Ask HN: Thoughts on adding utilities that aren't immediately needed?
3 NotAnOtter 7 5/5/2025, 6:22:32 PM
As a dummy example of what I'm trying to describe; imagine you need to write some utilities which can add or multiply numbers.
So you write something like
class Calculator
getSum(v1, v2) getProduct(v1, v2)
You don't have a use case for subtracting numbers. You expect this to be consumed by other teams, and it's plausible they will need to subtract.
Do you add getDifference() or do you view that as bad practice?
1. Does this add additional complexity? How much more time/effort would it take to implement the feature? And most importantly, how much added effort would it take to maintain the feature? (Would adding this feature become a burden later?)
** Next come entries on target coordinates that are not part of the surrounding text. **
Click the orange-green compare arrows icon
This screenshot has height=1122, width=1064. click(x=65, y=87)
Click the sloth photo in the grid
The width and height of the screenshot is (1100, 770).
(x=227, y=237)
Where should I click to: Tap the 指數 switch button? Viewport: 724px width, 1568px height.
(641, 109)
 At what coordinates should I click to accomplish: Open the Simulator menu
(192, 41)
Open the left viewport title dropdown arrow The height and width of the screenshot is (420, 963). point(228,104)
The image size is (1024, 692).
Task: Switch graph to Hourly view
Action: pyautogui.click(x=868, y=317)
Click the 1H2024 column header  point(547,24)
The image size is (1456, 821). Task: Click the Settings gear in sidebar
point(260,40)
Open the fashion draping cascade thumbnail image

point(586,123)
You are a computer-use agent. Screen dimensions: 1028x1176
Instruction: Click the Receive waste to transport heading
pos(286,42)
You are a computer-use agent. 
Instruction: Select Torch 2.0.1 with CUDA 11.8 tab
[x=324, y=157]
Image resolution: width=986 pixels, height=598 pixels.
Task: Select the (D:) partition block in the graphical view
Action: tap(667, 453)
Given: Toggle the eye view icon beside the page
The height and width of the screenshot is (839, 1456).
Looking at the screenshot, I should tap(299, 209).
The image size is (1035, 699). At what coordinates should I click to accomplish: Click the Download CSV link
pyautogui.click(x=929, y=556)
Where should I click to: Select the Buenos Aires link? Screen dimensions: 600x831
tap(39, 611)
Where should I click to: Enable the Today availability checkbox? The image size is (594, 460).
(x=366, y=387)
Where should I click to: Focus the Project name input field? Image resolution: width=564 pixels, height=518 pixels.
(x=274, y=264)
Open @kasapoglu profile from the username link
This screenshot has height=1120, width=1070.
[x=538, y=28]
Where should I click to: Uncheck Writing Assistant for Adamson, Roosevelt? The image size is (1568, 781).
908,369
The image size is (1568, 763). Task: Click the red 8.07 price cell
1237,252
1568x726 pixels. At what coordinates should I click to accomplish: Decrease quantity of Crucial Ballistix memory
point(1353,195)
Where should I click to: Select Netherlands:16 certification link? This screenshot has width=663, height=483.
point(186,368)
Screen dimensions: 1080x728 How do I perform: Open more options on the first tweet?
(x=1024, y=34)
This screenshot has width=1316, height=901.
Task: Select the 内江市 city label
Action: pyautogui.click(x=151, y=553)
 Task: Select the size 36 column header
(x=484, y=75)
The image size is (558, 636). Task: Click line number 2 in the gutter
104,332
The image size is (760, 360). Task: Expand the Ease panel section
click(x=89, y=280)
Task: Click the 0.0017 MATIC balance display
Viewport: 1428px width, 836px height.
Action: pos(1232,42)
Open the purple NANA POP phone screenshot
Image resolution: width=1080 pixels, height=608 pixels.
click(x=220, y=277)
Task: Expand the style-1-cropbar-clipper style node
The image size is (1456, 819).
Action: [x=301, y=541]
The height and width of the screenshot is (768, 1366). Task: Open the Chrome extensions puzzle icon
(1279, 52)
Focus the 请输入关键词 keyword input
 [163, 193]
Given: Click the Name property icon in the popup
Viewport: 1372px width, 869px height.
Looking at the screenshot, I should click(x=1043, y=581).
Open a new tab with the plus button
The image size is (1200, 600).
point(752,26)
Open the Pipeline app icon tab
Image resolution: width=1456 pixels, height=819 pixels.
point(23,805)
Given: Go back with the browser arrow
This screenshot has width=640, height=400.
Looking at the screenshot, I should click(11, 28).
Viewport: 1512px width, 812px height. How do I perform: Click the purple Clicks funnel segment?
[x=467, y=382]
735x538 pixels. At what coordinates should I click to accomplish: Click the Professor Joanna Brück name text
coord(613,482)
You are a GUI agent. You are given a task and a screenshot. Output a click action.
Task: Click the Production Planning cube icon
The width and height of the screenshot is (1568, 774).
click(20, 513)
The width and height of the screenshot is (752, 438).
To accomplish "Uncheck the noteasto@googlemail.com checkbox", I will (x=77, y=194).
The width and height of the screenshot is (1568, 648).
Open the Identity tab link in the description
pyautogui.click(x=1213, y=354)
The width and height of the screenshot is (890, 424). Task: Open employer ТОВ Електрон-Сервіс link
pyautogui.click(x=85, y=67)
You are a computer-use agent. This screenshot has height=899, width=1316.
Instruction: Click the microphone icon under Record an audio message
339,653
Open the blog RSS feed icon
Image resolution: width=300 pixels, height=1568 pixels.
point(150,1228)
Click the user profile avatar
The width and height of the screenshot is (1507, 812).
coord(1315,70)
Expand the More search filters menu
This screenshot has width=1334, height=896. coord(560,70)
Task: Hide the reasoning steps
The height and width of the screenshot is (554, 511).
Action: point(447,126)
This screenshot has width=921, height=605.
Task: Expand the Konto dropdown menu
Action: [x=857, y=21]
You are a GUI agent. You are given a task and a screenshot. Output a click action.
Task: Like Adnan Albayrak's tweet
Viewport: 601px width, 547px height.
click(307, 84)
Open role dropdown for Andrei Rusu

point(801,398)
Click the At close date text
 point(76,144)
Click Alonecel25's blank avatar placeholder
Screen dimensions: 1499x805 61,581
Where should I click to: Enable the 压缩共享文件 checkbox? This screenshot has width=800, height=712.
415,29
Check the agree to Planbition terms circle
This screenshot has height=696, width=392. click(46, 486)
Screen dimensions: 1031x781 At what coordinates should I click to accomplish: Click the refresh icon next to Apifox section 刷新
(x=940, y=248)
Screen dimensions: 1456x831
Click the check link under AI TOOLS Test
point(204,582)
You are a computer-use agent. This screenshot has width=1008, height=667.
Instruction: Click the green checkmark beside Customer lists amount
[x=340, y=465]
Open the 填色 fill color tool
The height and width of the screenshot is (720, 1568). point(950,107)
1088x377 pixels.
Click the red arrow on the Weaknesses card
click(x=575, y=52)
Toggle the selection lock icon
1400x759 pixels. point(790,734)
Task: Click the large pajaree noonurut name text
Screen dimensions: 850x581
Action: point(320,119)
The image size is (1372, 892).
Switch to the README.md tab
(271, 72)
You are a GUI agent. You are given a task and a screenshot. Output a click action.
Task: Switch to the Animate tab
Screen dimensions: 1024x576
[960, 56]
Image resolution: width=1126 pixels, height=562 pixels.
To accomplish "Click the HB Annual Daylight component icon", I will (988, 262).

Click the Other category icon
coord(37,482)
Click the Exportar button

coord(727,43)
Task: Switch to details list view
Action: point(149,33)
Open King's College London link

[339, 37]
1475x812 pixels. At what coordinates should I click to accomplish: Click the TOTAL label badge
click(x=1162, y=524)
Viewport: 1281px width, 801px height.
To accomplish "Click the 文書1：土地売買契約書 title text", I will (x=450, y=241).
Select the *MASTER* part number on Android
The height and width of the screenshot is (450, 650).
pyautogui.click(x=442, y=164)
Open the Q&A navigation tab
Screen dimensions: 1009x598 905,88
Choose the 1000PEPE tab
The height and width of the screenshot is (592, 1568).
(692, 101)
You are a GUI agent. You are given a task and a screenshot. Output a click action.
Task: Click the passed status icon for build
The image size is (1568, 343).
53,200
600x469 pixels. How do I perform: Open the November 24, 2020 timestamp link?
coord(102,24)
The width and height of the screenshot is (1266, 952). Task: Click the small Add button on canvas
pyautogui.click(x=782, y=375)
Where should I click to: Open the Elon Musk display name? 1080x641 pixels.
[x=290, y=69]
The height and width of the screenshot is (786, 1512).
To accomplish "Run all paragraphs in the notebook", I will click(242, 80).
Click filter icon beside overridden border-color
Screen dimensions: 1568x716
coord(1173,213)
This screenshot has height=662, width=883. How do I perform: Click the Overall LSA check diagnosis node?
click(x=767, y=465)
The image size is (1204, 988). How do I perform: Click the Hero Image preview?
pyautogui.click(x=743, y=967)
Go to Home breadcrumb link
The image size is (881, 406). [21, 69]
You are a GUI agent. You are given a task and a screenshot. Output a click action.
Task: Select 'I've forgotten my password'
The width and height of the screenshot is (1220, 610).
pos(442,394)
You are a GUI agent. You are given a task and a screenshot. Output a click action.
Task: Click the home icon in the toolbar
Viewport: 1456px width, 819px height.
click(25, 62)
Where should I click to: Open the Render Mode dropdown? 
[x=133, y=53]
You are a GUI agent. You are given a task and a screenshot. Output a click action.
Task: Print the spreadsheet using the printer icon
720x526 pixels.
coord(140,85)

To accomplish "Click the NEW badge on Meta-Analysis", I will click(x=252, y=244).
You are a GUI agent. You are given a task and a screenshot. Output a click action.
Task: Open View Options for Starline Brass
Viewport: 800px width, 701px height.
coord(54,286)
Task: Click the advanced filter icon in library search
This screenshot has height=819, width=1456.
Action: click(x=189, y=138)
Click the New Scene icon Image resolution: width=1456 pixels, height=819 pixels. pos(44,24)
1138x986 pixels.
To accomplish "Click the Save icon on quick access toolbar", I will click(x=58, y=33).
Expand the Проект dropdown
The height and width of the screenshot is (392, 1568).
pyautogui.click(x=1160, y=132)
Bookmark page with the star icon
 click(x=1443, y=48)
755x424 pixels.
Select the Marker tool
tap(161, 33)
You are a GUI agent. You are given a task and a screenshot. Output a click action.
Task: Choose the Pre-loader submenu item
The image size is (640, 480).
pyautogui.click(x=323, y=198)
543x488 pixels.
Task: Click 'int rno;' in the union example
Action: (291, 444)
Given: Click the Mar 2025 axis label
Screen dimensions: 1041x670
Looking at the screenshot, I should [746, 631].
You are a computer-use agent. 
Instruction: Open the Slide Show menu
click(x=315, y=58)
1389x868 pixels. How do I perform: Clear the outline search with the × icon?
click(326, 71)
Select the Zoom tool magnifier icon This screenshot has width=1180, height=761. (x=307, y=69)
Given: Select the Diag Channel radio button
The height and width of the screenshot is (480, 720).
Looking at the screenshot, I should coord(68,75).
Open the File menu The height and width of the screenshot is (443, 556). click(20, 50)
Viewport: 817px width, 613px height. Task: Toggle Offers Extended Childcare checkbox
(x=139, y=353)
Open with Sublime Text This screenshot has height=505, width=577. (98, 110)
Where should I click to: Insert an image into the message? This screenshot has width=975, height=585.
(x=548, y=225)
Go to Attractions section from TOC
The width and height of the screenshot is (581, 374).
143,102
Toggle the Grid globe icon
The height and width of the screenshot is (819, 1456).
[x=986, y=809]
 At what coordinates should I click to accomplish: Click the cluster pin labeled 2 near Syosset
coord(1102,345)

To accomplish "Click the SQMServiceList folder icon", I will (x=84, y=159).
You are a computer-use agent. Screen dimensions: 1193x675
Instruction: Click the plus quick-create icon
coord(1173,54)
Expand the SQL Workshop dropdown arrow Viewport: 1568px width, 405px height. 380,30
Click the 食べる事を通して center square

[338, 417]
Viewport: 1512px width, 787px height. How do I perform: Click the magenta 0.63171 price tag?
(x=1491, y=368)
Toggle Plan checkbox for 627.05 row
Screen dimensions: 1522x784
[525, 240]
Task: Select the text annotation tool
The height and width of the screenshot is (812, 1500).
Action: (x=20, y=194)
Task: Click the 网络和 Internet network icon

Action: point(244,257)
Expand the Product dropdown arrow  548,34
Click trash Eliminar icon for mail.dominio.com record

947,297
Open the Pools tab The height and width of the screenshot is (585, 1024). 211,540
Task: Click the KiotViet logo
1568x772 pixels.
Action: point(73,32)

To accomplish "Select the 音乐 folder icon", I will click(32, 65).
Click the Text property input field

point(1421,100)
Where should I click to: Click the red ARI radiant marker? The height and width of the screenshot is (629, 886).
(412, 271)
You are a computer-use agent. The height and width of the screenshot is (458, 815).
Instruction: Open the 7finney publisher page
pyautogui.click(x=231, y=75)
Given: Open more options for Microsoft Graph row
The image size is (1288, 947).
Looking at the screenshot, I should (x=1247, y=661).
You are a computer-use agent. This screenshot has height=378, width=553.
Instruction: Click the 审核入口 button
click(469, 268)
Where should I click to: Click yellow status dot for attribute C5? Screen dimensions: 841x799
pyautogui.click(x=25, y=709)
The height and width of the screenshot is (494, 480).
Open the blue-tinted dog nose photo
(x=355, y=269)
2. Can we be sure that the feature, as we would implement it now with our limited information, will meet future requirements, or would we perhaps be implementing something one way only for it to turn out that it would have been better implemented another way once there's an actual, defined usecase for it? (Remember that once you add something to an API, it can be hard to change or remove it later.)
Most of my commits nowadays are very simple and small, and I try to stick to the immediate specifications because they may expanded in the future. In your example, what happens in the future if your boss says "the calculator may NEVER compute the difference of 2 numbers"? You will have useless code and/or harmful code that people will feel free to use but you may have to remove in the future. That's additional work for you.
Last but not least, putting too much unneeded new code may cause problems for others with merge conflicts if you use GitLab or GitHub. It happens all the time. Think about what you need, what you must do, and the problems you may cause later.